• **Problem**
Look below for the line holding "Where should I click to: Open the Support" and the line holding "Given: Click the single window toolbar icon". Repeat those two and everything between, exactly.

****************

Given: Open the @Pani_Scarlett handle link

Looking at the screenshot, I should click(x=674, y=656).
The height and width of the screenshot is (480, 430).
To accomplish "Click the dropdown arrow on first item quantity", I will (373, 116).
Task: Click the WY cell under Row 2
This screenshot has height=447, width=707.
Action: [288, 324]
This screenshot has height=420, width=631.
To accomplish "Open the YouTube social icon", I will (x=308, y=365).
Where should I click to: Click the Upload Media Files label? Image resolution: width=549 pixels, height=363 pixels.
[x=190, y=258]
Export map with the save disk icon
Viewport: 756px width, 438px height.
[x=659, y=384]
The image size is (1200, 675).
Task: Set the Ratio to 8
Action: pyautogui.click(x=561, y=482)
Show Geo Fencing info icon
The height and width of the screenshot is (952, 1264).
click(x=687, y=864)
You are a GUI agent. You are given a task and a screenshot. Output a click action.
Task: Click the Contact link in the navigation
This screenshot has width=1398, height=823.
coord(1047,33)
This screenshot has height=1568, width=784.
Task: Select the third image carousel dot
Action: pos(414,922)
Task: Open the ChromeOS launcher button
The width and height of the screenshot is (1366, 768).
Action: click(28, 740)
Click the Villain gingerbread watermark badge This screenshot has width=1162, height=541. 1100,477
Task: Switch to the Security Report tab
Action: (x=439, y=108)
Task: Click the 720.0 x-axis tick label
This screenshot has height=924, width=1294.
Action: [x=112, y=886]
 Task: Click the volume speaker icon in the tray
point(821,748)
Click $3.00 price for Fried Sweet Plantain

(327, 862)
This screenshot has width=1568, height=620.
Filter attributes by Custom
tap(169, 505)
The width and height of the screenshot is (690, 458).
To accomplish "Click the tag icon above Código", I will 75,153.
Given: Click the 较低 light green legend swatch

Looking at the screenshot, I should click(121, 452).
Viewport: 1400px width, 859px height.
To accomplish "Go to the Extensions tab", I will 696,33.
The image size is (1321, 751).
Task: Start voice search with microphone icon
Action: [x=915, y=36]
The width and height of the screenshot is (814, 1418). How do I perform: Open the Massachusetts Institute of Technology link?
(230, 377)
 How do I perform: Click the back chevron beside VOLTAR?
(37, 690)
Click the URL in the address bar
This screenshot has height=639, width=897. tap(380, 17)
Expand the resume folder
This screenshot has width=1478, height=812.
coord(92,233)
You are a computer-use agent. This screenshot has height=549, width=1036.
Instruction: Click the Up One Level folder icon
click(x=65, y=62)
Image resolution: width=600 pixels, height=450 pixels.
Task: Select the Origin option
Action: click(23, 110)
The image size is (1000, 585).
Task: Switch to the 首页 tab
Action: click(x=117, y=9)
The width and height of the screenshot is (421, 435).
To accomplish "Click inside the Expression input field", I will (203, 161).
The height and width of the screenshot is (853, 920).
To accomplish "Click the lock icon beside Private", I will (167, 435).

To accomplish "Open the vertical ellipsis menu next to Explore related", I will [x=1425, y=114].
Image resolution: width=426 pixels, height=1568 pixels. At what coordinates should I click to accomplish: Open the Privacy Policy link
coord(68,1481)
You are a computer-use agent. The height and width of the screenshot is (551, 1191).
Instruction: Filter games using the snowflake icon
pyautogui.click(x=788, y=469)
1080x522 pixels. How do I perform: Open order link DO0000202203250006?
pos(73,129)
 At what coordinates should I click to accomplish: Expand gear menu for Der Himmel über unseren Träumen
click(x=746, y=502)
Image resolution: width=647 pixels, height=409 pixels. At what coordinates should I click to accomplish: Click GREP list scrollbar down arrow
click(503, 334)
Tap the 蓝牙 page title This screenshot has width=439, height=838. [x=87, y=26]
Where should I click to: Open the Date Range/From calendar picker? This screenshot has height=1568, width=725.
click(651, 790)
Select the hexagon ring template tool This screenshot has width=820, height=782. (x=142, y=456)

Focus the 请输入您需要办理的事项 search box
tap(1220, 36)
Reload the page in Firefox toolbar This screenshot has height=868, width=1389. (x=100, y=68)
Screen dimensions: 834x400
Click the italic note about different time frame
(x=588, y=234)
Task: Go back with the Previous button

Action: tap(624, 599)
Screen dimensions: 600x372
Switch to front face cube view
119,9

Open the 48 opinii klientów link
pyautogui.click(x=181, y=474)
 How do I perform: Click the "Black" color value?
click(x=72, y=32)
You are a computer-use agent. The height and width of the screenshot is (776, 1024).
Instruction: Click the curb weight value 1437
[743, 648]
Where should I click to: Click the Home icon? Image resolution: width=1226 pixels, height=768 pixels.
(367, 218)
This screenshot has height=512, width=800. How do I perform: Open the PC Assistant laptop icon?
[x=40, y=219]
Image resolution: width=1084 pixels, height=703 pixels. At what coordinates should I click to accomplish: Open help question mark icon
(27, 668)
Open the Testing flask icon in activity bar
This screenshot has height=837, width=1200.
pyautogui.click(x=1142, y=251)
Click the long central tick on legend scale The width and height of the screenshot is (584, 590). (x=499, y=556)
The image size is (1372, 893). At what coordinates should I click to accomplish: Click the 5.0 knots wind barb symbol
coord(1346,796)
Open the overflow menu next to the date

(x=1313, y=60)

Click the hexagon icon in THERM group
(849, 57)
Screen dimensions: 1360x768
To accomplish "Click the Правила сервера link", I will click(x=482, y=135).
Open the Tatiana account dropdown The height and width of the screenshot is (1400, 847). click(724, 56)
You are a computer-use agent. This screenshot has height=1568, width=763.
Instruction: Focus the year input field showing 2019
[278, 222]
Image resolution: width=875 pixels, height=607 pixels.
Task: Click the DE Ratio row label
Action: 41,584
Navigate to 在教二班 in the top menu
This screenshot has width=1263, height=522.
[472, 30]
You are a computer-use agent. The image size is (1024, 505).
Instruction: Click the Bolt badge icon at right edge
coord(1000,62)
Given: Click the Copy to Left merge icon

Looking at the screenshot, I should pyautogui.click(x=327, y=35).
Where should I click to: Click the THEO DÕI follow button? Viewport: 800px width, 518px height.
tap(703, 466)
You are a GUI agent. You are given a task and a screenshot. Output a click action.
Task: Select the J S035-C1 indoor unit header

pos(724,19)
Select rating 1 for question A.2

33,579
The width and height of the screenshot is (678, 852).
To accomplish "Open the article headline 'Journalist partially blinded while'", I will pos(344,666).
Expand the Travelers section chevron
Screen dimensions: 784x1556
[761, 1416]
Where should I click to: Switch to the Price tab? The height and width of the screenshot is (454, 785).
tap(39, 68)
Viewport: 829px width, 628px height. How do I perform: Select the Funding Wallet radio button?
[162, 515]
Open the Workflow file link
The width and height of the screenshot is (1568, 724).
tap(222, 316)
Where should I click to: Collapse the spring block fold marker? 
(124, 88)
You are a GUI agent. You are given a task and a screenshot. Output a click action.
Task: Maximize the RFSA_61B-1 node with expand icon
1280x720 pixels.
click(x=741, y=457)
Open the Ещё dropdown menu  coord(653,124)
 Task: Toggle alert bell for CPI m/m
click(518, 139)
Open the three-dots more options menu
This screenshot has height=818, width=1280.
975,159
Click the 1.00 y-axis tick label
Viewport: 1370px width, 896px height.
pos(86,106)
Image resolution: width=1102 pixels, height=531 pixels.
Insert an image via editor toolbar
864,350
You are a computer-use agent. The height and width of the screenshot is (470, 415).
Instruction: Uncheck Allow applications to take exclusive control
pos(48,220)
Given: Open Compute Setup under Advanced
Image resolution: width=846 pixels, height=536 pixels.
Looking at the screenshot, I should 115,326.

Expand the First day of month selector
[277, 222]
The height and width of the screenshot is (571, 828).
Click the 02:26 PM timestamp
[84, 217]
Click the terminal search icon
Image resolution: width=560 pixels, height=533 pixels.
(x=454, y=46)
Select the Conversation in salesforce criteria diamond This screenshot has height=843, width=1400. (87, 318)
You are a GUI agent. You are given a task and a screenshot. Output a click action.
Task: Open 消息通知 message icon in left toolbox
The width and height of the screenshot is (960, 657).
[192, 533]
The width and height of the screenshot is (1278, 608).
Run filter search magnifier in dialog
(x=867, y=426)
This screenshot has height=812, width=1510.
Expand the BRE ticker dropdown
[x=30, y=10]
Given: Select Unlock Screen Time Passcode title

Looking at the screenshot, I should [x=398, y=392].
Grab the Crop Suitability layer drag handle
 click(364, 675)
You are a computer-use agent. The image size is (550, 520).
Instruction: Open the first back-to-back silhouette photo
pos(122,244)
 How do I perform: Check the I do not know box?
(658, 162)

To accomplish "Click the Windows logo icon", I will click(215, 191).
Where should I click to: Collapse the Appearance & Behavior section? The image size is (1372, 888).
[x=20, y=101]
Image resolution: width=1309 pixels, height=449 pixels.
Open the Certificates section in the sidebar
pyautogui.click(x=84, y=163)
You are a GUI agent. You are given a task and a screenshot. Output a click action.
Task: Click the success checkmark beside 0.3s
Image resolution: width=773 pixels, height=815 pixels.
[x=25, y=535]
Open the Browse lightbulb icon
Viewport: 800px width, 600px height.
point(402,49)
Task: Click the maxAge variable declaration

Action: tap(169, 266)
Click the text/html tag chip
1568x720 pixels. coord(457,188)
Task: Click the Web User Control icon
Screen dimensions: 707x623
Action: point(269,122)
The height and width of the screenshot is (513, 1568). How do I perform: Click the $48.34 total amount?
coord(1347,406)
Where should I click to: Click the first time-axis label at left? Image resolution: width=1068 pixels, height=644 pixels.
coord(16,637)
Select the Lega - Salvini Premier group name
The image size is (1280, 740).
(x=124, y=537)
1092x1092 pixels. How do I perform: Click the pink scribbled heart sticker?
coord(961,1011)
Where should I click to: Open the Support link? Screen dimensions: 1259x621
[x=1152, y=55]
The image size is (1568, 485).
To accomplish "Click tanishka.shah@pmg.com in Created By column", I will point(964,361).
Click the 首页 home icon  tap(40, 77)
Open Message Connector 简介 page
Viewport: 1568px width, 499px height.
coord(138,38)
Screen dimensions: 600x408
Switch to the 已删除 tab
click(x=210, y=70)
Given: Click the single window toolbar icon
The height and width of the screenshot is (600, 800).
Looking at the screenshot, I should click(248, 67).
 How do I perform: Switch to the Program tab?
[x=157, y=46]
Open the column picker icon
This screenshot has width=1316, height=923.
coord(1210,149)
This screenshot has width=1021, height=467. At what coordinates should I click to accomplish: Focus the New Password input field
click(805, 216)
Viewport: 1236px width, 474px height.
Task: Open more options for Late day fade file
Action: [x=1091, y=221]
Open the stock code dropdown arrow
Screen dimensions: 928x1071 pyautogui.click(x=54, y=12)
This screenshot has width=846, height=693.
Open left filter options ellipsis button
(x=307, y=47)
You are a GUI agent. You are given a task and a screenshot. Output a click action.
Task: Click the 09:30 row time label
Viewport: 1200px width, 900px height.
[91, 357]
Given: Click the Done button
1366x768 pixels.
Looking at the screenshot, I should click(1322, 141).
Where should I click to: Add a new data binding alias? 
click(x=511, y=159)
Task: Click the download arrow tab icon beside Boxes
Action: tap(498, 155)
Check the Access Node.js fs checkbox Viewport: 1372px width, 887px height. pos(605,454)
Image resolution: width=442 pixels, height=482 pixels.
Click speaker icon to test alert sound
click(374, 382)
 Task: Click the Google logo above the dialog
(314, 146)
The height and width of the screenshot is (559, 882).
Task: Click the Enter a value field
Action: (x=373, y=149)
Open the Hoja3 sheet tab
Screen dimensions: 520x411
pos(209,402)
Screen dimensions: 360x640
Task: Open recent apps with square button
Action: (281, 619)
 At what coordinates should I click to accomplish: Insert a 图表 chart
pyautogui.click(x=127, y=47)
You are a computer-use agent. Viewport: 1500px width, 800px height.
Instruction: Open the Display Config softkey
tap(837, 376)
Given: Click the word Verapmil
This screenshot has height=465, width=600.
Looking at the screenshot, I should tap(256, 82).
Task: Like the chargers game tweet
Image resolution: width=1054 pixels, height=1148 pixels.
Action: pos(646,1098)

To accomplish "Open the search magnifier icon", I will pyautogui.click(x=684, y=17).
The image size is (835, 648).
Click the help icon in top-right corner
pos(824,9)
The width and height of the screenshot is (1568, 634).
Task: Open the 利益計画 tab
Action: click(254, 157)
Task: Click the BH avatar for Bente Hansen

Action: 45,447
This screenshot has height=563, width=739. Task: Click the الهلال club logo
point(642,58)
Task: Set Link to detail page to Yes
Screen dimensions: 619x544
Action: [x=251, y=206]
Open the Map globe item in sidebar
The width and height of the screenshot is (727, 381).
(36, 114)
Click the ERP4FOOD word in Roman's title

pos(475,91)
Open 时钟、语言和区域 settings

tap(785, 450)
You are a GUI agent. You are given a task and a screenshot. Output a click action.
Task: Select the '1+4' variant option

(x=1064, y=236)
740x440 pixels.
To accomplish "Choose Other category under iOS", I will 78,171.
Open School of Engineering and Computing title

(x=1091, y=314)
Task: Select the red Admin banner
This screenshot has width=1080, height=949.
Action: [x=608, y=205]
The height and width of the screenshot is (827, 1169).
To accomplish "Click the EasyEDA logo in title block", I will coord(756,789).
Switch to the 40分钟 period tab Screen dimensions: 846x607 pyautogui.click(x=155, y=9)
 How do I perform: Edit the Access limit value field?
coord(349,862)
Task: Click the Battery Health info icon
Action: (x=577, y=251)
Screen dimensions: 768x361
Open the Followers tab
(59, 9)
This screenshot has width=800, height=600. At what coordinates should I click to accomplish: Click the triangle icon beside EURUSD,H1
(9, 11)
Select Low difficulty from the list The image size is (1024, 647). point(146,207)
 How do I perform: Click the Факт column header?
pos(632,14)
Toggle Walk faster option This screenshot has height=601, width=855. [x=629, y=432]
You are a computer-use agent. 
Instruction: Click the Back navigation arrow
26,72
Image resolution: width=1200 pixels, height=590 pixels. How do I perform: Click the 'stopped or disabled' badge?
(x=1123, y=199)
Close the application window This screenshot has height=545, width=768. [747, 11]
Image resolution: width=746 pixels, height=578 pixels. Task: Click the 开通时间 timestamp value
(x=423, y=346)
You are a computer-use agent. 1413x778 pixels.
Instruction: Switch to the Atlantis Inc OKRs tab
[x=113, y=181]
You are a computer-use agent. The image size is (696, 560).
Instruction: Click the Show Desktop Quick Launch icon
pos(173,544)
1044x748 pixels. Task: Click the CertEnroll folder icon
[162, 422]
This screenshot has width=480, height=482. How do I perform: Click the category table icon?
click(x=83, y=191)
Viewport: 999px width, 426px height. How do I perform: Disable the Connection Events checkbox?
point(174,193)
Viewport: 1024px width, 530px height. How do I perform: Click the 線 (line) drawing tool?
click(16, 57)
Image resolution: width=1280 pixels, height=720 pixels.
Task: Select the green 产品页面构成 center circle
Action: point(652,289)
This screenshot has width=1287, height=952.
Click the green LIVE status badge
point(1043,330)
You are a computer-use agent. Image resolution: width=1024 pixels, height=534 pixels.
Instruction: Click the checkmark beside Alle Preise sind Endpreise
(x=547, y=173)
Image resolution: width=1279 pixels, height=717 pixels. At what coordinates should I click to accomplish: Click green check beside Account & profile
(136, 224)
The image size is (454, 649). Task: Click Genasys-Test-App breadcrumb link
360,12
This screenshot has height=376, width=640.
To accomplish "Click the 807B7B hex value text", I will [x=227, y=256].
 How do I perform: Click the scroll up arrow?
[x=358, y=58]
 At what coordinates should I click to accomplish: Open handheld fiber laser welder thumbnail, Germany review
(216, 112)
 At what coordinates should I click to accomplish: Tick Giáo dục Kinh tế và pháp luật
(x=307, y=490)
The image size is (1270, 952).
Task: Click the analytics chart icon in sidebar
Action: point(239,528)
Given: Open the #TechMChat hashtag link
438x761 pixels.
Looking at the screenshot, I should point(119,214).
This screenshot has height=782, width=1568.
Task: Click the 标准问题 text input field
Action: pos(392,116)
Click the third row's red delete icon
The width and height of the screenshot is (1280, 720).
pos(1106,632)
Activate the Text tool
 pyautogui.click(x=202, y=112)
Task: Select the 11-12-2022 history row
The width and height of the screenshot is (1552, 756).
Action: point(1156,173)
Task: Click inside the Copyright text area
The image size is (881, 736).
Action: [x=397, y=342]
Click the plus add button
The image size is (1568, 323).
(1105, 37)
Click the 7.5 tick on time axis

****************

• **Task response**
Where should I click to: Open the Support link? Screen dimensions: 1259x621
[x=1152, y=55]
The image size is (1568, 485).
To accomplish "Click tanishka.shah@pmg.com in Created By column", I will point(964,361).
Click the 首页 home icon  tap(40, 77)
Open Message Connector 简介 page
Viewport: 1568px width, 499px height.
coord(138,38)
Screen dimensions: 600x408
Switch to the 已删除 tab
click(x=210, y=70)
Given: Click the single window toolbar icon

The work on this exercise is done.